Bereits heute muss man Mut, Stärke und möglichst eine ordentliche Portion Resilienz mitbringen, wenn man in der Pflege arbeitet. Aus der Bilanz der letzten Jahre, wo viel geredet, aber immer noch zu wenig getan wurde, bleibt ein bitterer Beigeschmack: „Profit steht immer vor der Menschenwürde!“, so Pflege-Influencer Ricardo Lange. Sein Fazit: Gespart würde letztlich viel zu oft an der Menschlichkeit. Wo sind hier die ganzen System- und Weltverbesserer, wo sie der Mensch in seiner Not doch (längst) braucht?

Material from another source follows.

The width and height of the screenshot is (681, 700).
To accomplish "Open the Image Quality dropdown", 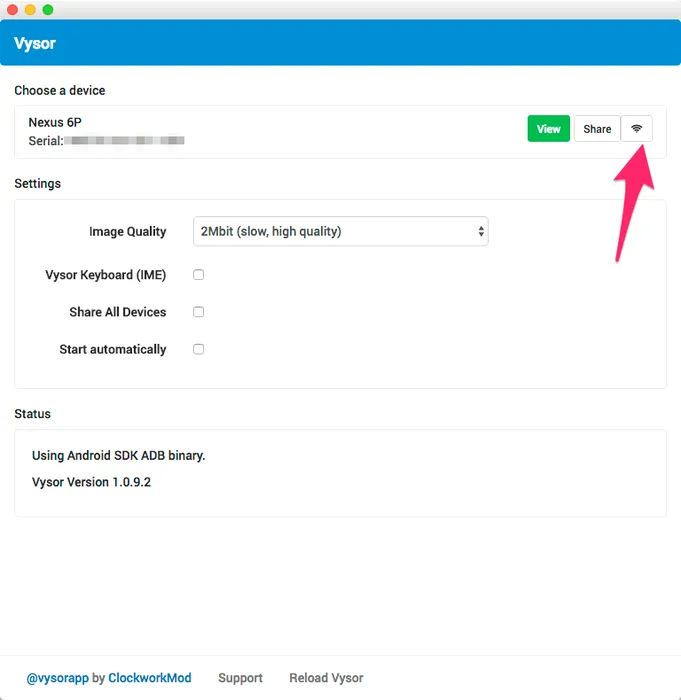I will click(x=341, y=231).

Selbst bei einer optimistischen Vorausschau auf die Einwanderung von Fachkräften steuern wir weiterhin ungebremst auf den katastrophalen Personalnotstand zu. Wie können und dürfen wir trotzdem gerade jetzt Jüngere ermutigen, künftige Kollegen des schon völlig überlasteten Pflegepersonals zu werden? Was bringt eigentlich die Reform der Pflegeberufe bisher überhaupt?

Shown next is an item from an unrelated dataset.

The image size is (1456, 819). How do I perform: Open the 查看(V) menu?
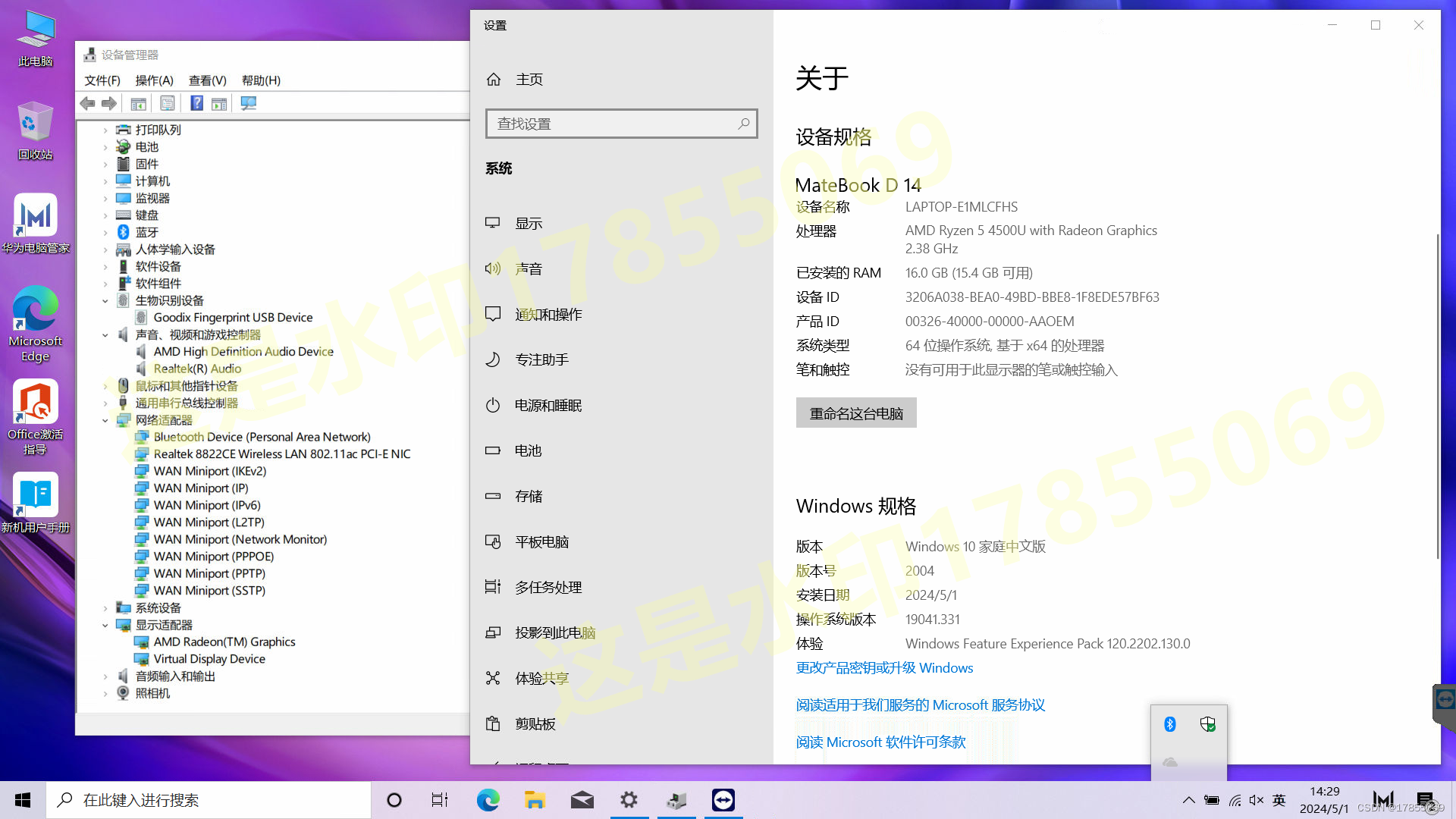(x=207, y=80)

Trotz aller Versprechen während und auch nach der Corona-Pandemie aus höchstrangigen Politkreisen hat sich in Wirklichkeit immer noch viel zu wenig getan, um die Bedingungen in der Pflege wirklich zu verbessern. Vor noch gar nicht so langer Zeit beklatscht, als systemrelevant „hochgejubelt“ und letztlich mit mickrigen Prämien abgespeist, bei denen noch die Steuer zugeschlagen hat, muss man sich ernsthaft fragen (lassen): Fühlen sich da viele Pflegende nicht dauerhaft „verschaukelt“? Wie kann das Vertrauen in Versprechen, dass sich doch noch etwas verbessern wird, zurückgebracht bzw. noch gerettet werden? Was könnte hier die dringend benötigte „Rettung“ sein? Denn diese Frage wird viele von uns schneller und härter treffen, als es den meisten von uns lieb sein dürfte.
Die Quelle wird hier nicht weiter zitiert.